Известно, что у автора «Алисы в стране чудес» другие книги были понятны только немногим узким специалистам, ибо автор знаменитой фантастической сказки был ученый, математик, и не то что ребенку, а и взрослому без специальных знаний не разобраться в его уравнениях и формулах. Такой дистанции между детскими книгами Чуковского и его, например, литературоведческими работами, конечно, нет. Историко-литературные, литературоведческие труды Корнея Ивановича Чуковского при всей своей строгой научности написаны таким ярким, живым языком, что весьма и весьма приближаются к художественной прозе. Внимание Чуковского как историка литературы (это определилось еще в дореволюционные времена) направлено было главным образом на таких писателей, как Некрасов, Николай Успенский, Слепцов… Он был влюблен в творчество Чехова.
К своим литературоведческим работам Корней Иванович относился, я бы сказал, придирчиво. Издательство писателей в Ленинграде выпустило в начале тридцатых годов (в 1933 и в 1934 годах) две его книги — быстро ставшую знаменитой «От двух до пяти» и «Люди и книги шестидесятых годов». В связи со второй книгой Корней Иванович спрашивает меня в одном из писем:
«…В этой книге для меня сомнительна первая статейка „Как это началось“. Очень прошу Вас решить, стоит ли помещать эту первую статейку…»
Такие нотки сомнения нередко слышались у Корнея Ивановича. И до чего бывал он иногда несправедлив к себе! Тридцать лет спустя после цитированного выше письма, 16 июля 1964 года, он пишет мне:
«…Сейчас я по уши в корректурах 1-го тома Собрания Сочинений… Причем уже после сверки (подчеркнуто К. Ч.) все написанное мною кажется мне столь отвратительным, скандально-постыдным, что я ломаю всю верстку, к ярости издательства, и требую снова „на сверку“…»
Или в том же году (19 декабря):
«…Посылаю Вам один из вариантов моего „Зощенко“. Я считаю его неудачным и бледным, боюсь, что и факты здесь перепутаны… Я писал статью больной и утомленный. Удалась мне, кажется, только главка о языке…»

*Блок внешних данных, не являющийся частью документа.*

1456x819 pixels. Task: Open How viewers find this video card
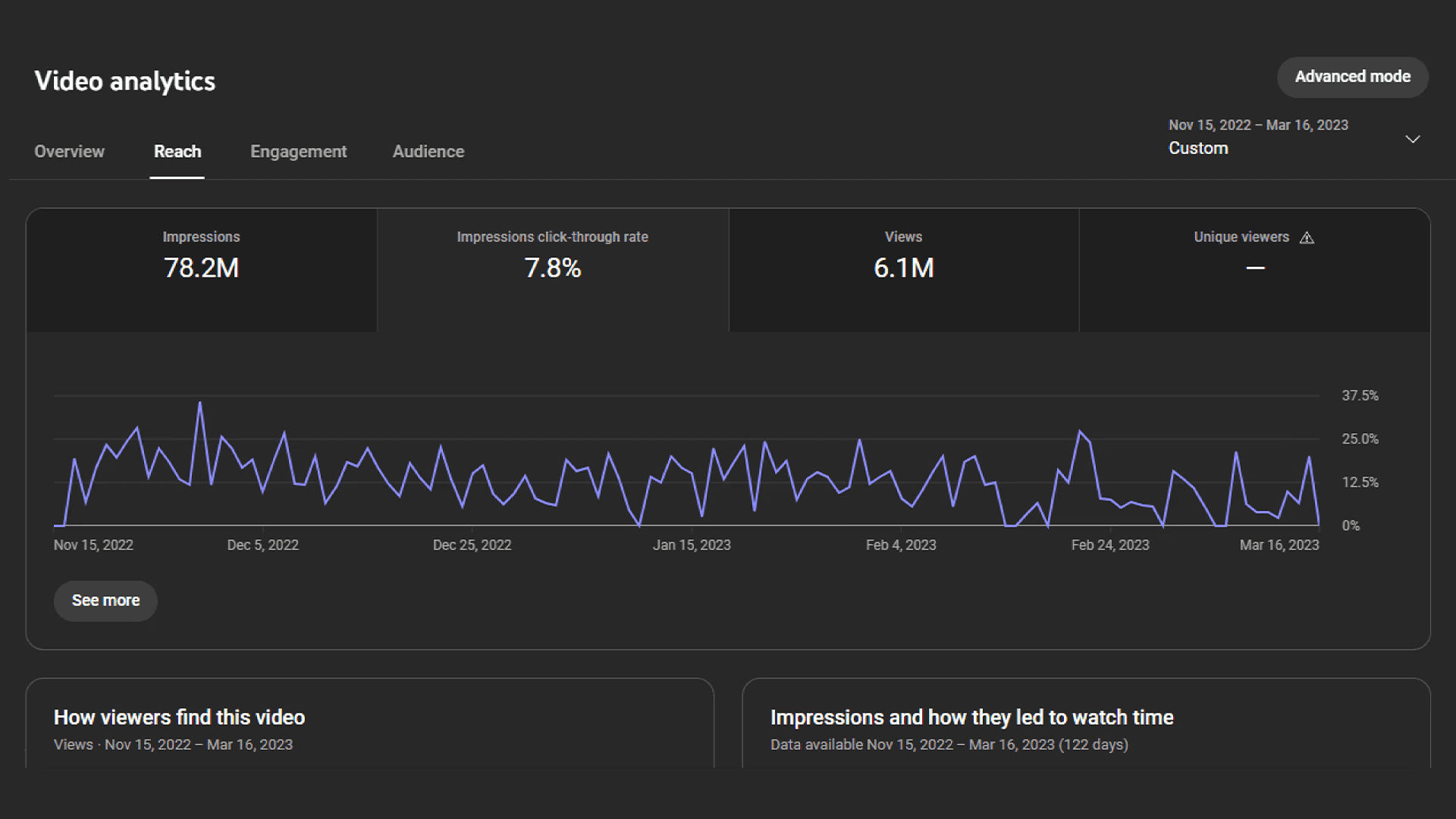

Вот так, с жестокой несправедливостью, восьмидесятидвухлетний маститый писатель костит свои талантливейшие произведения! Оставалось надеяться, что такой пропагандой против самого себя Чуковский занимается только в письмах к тем, кто, как он знает, не употребит во зло его на редкость ошибочную оценку собственных превосходных вещей. Оставалось надеяться, что он не давал такого оружия в руки своим недоброжелателям. А недоброжелатели были. Были в свое время и «проработки». Были годы, когда и чудесные детские стихи и сказки Корнея Чуковского подвергались свирепой критике. Бывало, что его произведения встречали неожиданные и странные препятствия и нападки. Чуковский не озлоблялся, он оставался таким же умно-добрым оптимистом и находил в себе силы помогать другим.

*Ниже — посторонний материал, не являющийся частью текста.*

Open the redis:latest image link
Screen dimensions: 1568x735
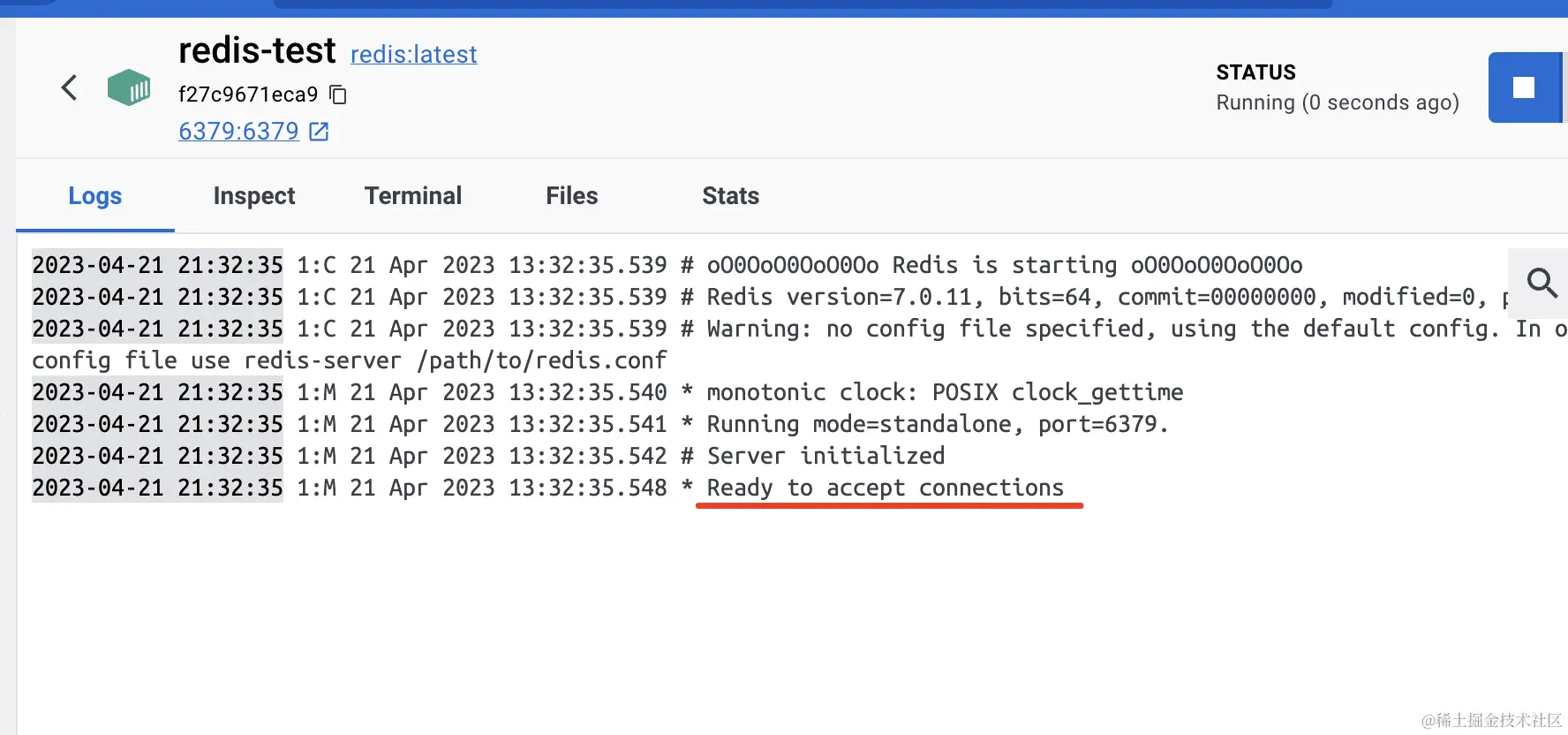(x=413, y=55)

Корней Чуковский не был мягкотелым, слезливо-сентиментальным человеком. Он был сильным, стойким и при случае не избегал резкостей в литературных оценках. Он вел борьбу за хорошую литературу и, следовательно, со всей неизбежностью кое-кого и обижал. Но случалось и так, что он вроде как зря плодил себе мелких врагов. Иногда он мог бы сказать: «Язык мой — враг мой».
Вспоминается мне, как одна дама, пробивавшаяся со всех своих сил в детскую литературу, но — увы! — лишенная дарования, обязательно хотела прорваться в гости к Корнею Ивановичу. И наконец Корней Иванович сказал ей в отчаянии:
— Ко мне нельзя. У меня дома дифтерит.
А через каких-нибудь пять минут он тут же, забывшись, в разговоре с одним литератором, пригласил его к себе:
— Заходите ко мне сегодня.
Дама услышала и вспыхнула:
— Но у вас же в семье дифтерит!
Что тут было делать?
Корней Иванович ответил:
— Для кого дифтерит, а для кого и нет дифтерита.
К Первому писательскому съезду Корней Чуковский жил еще в Ленинграде. Вместе с ним мы ездили на наш Первый съезд. Корней Иванович предстал там в своих выступлениях в двух ипостасях: как детский писатель и как мастер художественного перевода.
Неполных два года спустя мы вместе с ним в страшном горе бросились в Москву при вести о кончине Горького.
А затем Корней Иванович переехал в столицу. С возрастом все тяжелее стал он переносить ленинградский климат и наконец, вынужденный оставить любимый город, стал обитателем дома на улице Горького и дачи в подмосковном поселке Переделкино.